25657BA Audemars Piguet Quantième Perpétuel

It is not an exaggeration to say that much of the fantastic complicated watchmaking at places like Patek, VC, Journe, RW Smith, or even Lange today owes their existence in large part to this watch and its progeny. This was the watch which, in the highest throes of the quartz crisis, first defied convention to embrace mechanical watchmaking as sovereign and permanent to Switzerland. It equated mechanical complication with timeless luxury, again. The trio of neo-vintage QPs from the holy trinity have soared in recent years, and yet some of the second or third iteration references seem to have missed the ride. For your consideration, an ultra-thin (3.95mm) perpetual calendar for about the same ask as a great gilt 5513 today. And it has one of the greatest origin stories of any watch.

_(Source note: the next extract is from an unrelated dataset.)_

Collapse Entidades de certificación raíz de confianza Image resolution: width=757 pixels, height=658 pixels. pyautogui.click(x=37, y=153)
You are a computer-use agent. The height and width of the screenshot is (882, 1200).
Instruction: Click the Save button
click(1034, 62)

AP’s top brass was investing heavily into quartz and it was feared that no budget for mechanical watchmaking would be present in a few years. A team of three senior watchmakers (lead watchmaker Michel Rochat, founder of technical department Daniel Golay, and head of service Wilfred Berney) with immense skill formed their own Skunkworks inside the company. It was deliberately kept secret, for fear of reprimand. Once the lights were turned off at the end of a long day, they would convene. Without AP’s consent and totally unpaid, the three designed late into the evening for years. The result was the world’s thinnest self wound perpetual calendar movement ever, the 2120/2800.

To the extent that modern AP has become the Royal Oak company, they do immense disservice to this legacy, one of the greatest in watchmaking. This watch led the charge for mechanical watchmaking’s return, and sold to great success. The team of three were visionary, and we have them to thank in large part for the watchmaking landscape today.

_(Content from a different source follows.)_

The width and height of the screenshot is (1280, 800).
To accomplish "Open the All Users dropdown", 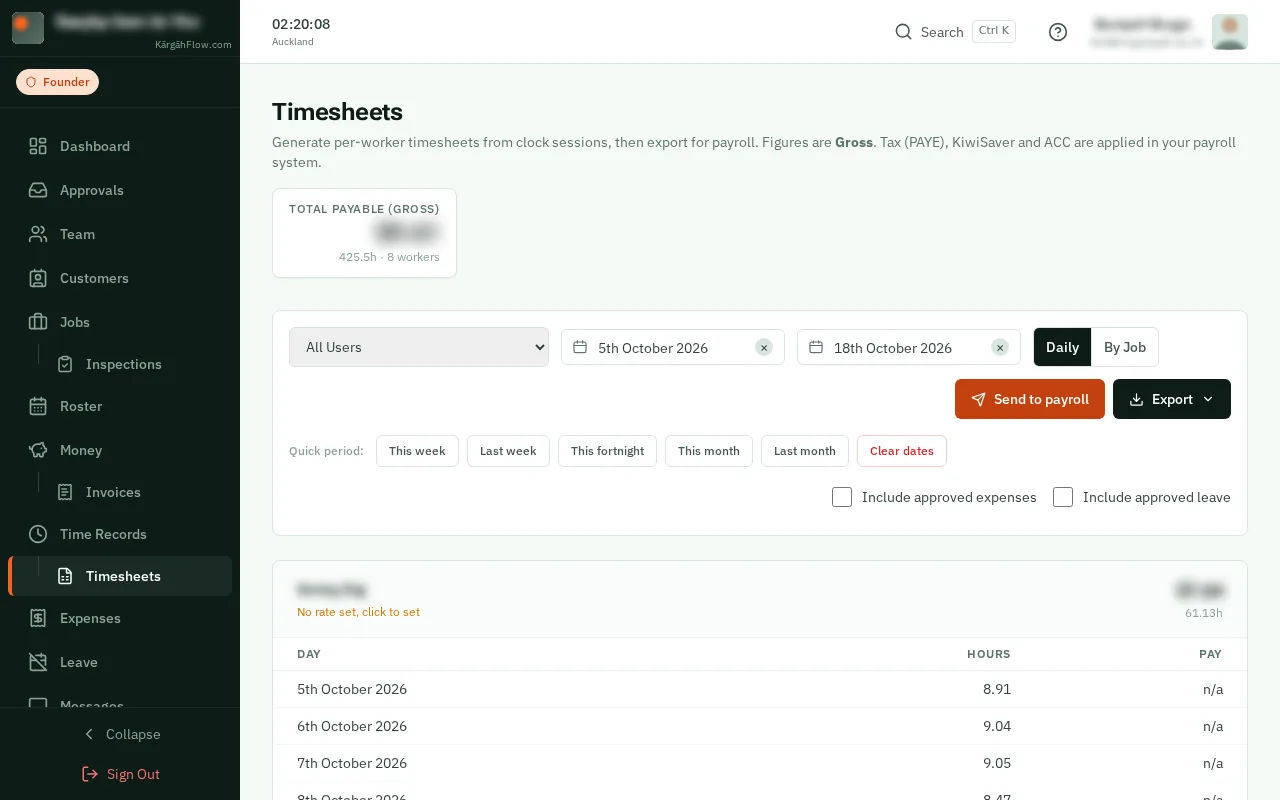I will [x=419, y=347].
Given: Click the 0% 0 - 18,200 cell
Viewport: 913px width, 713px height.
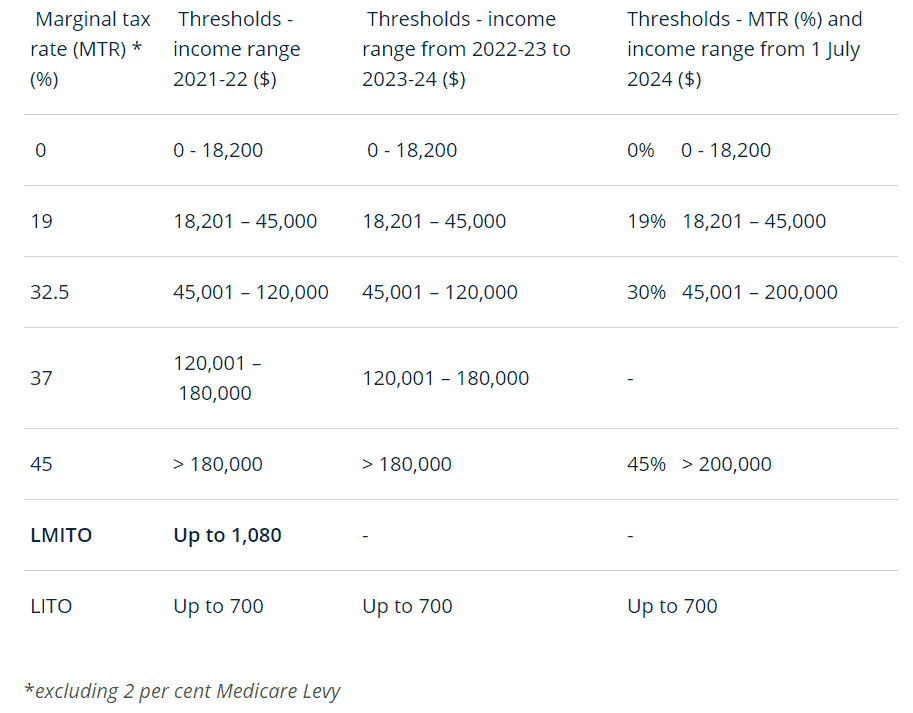Looking at the screenshot, I should (x=699, y=150).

25657BA-Audemars-Piguet-Quantième-Perpétuel

This second generation (or third if you count the nine examples of 5516 watches) 25657 was produced in parallel with the 25548 in the early 1980s. Total production has been recorded at 1821 pieces across all metals. There is 1 piece in steel, 5 in bimetal, 16 in white gold, 128 in platinum, 362 in pink, and 1309 in this yellow. The 5548 gets collector’s attention, but many of these 25657 with its sunken subdials, the main distinction, are a relative value pick and just as beautiful. They’re 36mm, wear like a dream, and ooze timelessness. How these still sell at half the retail of the cheapest Royal Oak today I will never understand. Rochat, Golay, and Berney, we salute you.

This example appears to be in excellent condition overall. The case appears full, although it’s hard or nearly impossible to make a judgement just off these images, lovely as they are. Its dial appears flawless, with clear print. It comes with its original certificate, box, an extract, and gold deployant from a well-regarded Belgain retailer.